Meaning of Short-Term Investor Realized Price
The short-term investor realized price represents the average cost of Bitcoins purchased over the last 155 days. The annual growth rate of this indicator shows how much the current average cost has increased or decreased compared to a year ago. If the ratio is positive, it means that new buyers are trading at a higher price than last year and participation in the market is increasing. If it is negative, new buyers take positions at a lower price than the previous year and short-term investors are generally considered to have made a loss.
The current reading of minus 2.4 percent indicates that this investor base is collectively under water compared to a year ago and position costs have decreased.
Historical Similarities in the Chart
In the chart prepared with CryptoQuant’s data from 2015 to 2026, two important periods are marked between 2018-2019 and 2022-2023, when this indicator turned deeply negative. The first of these periods coincides with the long-lasting bear market that started after Bitcoin’s peak of $ 19,783. The second covers the period when the price dropped to $ 15,500 after the cycle peak at $ 69,000.
In the most recent part of the chart, the blue area appears to have approached zero and is now down to negative 2.4 percent. Additionally, it is noteworthy that this blue indicator is well below the 140 level. This reveals that short-term investors have suffered significant losses compared to the past.
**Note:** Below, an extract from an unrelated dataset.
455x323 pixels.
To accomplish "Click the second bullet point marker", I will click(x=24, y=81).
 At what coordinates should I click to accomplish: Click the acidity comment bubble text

Necessary Conditions for the Future of the Indicator
Historically, periods when this indicator turns negative correspond to periods when market momentum loses strength and speculative purchases retreat. The fact that short-term investors are at a loss generally indicates that the structural fragility in the market is increasing. However, it is stated that this does not mean that this situation directly leads to a sudden price drop; This rather indicates that the momentum is weakening.
In order for the indicator in question to recover again, short-term investors need to buy steadily above the existing levels. This requires either new buyers to trade at higher levels as current prices rise, or a scenario where loss-making investors are replaced by fresh buyers at similar and higher prices.
According to current data, it seems that these two conditions have not yet been met and the indicator continues to remain in the negative zone. How long this trend lasts will depend on the overall performance of the market in the coming weeks.